#### Problem to solve
Nothing but the lines from the one containing "Given: Export as PNG from the export submenu" through the one containing "Viewport: 1080px width, 509px height.", both included, should be given again, each exactly as written below.
--
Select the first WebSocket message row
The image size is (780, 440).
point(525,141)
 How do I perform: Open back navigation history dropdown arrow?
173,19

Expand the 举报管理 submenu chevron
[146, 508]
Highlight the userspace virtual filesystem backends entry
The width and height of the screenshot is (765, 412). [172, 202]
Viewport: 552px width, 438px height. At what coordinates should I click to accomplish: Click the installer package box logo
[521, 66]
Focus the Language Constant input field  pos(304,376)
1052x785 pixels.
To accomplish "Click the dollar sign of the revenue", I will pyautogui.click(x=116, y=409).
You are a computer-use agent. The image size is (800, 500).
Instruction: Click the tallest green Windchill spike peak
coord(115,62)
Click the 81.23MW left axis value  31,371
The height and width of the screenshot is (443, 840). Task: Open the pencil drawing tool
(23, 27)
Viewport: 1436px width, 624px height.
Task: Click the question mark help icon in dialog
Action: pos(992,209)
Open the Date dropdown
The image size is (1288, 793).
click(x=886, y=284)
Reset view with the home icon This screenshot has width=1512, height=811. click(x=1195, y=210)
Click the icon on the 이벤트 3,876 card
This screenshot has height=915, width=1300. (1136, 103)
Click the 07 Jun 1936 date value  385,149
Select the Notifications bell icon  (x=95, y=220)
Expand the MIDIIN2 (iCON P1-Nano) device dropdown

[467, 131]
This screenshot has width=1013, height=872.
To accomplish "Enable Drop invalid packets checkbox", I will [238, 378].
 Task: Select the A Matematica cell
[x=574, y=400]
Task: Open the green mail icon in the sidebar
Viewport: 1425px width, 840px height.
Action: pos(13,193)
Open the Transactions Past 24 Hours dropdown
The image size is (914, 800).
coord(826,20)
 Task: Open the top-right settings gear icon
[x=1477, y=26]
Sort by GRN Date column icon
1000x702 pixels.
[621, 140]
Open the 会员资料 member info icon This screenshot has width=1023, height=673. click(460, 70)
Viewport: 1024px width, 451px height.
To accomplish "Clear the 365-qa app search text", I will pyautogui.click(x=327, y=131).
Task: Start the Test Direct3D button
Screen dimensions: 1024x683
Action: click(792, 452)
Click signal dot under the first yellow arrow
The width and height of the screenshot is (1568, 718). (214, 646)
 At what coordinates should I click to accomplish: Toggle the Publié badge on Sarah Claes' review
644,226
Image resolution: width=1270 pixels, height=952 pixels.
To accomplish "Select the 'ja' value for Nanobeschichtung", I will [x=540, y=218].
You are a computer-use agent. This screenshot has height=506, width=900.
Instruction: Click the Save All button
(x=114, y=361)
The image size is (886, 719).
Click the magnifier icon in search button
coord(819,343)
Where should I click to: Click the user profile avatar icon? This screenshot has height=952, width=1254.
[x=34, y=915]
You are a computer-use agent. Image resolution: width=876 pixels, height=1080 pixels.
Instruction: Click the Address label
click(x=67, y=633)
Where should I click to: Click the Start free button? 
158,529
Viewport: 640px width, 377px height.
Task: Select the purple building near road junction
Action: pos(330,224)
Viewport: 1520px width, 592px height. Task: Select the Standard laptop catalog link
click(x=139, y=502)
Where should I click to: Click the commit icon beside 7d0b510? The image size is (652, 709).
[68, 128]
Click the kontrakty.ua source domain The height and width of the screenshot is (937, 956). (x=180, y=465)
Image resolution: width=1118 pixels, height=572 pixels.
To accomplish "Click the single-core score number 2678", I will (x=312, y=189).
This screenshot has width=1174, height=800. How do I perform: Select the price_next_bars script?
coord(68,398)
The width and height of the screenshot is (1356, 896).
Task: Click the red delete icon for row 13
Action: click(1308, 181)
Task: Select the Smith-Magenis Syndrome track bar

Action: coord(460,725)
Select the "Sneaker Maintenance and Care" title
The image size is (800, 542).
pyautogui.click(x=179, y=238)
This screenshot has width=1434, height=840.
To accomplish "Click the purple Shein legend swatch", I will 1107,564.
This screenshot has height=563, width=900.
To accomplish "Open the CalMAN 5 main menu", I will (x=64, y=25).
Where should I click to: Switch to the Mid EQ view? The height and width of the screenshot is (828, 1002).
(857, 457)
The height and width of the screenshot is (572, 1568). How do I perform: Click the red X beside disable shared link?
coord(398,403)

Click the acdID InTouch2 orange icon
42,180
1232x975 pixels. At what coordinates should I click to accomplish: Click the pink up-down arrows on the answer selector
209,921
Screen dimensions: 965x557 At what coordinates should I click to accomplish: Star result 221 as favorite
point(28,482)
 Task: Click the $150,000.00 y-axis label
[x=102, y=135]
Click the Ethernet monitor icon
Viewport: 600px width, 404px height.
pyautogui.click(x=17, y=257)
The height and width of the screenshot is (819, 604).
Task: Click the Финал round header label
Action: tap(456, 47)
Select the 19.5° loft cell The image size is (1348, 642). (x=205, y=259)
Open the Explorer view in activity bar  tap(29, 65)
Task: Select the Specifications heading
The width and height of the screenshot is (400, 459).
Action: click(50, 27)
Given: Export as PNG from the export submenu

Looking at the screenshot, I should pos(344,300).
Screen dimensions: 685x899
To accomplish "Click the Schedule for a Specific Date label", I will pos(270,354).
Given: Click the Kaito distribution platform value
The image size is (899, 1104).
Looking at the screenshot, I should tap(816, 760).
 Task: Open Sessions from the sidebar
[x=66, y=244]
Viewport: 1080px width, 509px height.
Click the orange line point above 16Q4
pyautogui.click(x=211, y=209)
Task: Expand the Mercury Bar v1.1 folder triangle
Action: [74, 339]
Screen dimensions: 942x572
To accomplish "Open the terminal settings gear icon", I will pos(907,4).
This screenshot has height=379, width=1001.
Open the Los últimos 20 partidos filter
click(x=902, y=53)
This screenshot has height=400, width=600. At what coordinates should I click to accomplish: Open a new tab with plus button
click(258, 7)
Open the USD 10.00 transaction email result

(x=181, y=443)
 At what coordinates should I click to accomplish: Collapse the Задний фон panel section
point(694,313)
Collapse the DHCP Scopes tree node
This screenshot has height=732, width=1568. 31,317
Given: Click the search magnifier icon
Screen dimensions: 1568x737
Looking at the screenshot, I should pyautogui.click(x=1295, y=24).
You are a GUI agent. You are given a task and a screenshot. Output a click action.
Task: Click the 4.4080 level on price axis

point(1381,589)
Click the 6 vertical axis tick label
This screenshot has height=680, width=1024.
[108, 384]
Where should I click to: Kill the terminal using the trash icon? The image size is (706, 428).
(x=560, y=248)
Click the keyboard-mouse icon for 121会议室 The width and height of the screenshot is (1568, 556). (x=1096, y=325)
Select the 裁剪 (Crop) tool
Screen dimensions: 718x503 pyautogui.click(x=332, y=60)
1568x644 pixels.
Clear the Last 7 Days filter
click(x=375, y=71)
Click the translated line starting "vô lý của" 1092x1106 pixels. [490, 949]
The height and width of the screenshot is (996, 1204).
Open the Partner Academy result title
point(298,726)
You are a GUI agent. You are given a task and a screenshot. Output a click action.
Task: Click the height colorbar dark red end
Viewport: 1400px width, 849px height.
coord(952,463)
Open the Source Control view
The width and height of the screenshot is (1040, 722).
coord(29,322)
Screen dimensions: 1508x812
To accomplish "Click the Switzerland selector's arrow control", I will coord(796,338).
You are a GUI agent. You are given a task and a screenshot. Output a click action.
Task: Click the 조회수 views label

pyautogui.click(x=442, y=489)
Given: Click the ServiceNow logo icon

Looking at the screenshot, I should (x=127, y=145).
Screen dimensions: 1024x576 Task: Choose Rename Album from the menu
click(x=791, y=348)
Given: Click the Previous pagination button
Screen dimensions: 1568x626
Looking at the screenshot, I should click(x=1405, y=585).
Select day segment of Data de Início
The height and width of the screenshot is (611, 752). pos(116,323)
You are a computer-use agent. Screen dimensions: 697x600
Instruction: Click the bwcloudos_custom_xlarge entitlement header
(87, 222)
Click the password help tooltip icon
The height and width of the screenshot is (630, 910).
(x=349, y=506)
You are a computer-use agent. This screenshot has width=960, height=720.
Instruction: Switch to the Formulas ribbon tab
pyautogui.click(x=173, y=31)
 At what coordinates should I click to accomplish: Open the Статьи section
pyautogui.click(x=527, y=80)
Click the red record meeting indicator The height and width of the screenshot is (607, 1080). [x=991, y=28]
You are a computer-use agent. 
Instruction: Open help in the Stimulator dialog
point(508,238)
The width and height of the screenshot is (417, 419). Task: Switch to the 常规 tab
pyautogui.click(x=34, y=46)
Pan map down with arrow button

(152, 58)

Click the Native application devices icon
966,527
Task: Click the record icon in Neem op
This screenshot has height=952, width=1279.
--
#### Written answer
Given: Export as PNG from the export submenu

Looking at the screenshot, I should pos(344,300).
Screen dimensions: 685x899
To accomplish "Click the Schedule for a Specific Date label", I will pos(270,354).
Given: Click the Kaito distribution platform value
The image size is (899, 1104).
Looking at the screenshot, I should tap(816, 760).
 Task: Open Sessions from the sidebar
[x=66, y=244]
Viewport: 1080px width, 509px height.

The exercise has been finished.